** ABOUT THIS EXERCISE **
Go through the material below and copy each line where the word "beállítása" appears.

** SUPPLIED ENTRIES **

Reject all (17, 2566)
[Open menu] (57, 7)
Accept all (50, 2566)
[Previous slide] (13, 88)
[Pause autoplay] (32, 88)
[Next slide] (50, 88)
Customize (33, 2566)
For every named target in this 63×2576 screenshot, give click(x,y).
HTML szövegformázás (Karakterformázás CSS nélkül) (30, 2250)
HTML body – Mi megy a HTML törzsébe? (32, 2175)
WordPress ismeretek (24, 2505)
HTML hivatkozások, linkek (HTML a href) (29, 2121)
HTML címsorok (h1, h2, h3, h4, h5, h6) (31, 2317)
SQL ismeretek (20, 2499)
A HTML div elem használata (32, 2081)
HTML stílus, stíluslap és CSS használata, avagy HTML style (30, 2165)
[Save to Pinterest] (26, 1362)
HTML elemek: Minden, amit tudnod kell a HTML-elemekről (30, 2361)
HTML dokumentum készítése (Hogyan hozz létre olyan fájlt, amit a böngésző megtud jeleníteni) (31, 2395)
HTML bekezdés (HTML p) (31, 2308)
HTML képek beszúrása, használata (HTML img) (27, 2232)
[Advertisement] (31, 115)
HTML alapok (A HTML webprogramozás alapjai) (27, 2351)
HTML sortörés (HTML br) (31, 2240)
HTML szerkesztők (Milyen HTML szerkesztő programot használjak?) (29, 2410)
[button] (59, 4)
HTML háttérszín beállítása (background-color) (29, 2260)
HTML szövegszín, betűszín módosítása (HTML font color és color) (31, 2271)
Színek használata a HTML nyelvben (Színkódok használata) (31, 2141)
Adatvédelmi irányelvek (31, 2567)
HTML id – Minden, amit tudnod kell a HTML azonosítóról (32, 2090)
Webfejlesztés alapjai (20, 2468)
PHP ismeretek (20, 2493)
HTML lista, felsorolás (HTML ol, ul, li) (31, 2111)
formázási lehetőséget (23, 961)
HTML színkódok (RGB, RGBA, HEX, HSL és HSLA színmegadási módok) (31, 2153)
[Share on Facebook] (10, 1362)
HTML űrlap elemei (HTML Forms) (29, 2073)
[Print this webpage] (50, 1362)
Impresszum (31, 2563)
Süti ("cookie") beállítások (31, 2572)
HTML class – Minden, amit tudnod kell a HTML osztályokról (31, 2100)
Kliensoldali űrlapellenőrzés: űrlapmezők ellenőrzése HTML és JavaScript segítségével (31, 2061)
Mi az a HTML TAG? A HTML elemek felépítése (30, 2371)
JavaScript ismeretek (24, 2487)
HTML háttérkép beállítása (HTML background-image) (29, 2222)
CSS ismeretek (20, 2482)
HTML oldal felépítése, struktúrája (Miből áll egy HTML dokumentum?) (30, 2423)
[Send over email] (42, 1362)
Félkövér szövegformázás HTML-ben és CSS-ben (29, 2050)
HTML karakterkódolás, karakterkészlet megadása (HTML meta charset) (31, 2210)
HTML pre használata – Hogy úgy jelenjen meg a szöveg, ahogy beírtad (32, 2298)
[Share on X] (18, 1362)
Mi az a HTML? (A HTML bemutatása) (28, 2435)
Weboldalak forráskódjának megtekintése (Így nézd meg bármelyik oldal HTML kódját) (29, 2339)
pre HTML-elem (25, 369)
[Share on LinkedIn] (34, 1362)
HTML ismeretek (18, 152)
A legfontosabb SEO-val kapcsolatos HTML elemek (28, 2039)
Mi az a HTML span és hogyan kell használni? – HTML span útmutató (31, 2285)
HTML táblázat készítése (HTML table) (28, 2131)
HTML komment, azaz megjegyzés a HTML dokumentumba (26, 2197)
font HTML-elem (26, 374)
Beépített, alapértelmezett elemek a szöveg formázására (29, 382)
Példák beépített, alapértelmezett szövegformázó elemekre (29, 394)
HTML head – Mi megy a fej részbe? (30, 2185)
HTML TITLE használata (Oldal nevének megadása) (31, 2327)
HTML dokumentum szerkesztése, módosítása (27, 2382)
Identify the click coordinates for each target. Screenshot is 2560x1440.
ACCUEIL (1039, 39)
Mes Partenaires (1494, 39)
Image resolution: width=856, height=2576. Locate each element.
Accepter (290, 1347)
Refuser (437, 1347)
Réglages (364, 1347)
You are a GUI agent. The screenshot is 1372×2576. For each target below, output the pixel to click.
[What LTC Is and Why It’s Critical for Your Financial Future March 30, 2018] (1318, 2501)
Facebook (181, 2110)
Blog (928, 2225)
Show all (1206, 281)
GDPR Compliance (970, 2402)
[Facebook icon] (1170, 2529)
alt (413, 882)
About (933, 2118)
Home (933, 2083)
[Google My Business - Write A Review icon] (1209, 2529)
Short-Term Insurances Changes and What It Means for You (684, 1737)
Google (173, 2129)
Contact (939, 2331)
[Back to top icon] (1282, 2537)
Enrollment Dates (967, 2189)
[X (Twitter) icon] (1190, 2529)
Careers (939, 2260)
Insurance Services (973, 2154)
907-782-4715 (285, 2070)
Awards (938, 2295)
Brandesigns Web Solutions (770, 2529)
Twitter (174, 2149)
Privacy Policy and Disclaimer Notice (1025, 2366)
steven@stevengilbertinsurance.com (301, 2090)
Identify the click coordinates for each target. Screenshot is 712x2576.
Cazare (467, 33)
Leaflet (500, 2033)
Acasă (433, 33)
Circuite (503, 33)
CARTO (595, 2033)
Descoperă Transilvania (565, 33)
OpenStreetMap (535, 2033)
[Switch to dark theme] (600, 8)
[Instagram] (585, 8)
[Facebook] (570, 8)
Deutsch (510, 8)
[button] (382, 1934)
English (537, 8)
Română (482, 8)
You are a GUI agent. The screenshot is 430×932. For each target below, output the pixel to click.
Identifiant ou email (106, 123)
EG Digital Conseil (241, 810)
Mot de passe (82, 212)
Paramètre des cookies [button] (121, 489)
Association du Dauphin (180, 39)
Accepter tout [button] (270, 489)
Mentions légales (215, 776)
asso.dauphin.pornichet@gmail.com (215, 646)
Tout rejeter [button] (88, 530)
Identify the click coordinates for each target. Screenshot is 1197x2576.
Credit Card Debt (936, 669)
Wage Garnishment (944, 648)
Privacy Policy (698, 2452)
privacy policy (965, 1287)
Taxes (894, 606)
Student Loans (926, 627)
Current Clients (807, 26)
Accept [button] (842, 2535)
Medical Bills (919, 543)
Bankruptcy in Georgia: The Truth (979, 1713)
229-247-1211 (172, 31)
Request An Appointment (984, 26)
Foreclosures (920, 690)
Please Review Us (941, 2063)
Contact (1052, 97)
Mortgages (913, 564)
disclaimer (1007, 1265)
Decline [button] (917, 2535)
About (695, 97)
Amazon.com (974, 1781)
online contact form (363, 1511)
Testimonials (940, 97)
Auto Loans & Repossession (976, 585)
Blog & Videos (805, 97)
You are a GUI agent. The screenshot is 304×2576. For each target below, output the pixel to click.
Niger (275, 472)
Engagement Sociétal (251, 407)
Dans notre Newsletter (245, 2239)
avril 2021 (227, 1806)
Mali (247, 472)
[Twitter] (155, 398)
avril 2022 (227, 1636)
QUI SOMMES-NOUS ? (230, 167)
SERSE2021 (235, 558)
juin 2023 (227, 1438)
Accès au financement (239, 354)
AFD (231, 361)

** OUTPUT **
HTML háttérszín beállítása (background-color) (29, 2260)
HTML háttérkép beállítása (HTML background-image) (29, 2222)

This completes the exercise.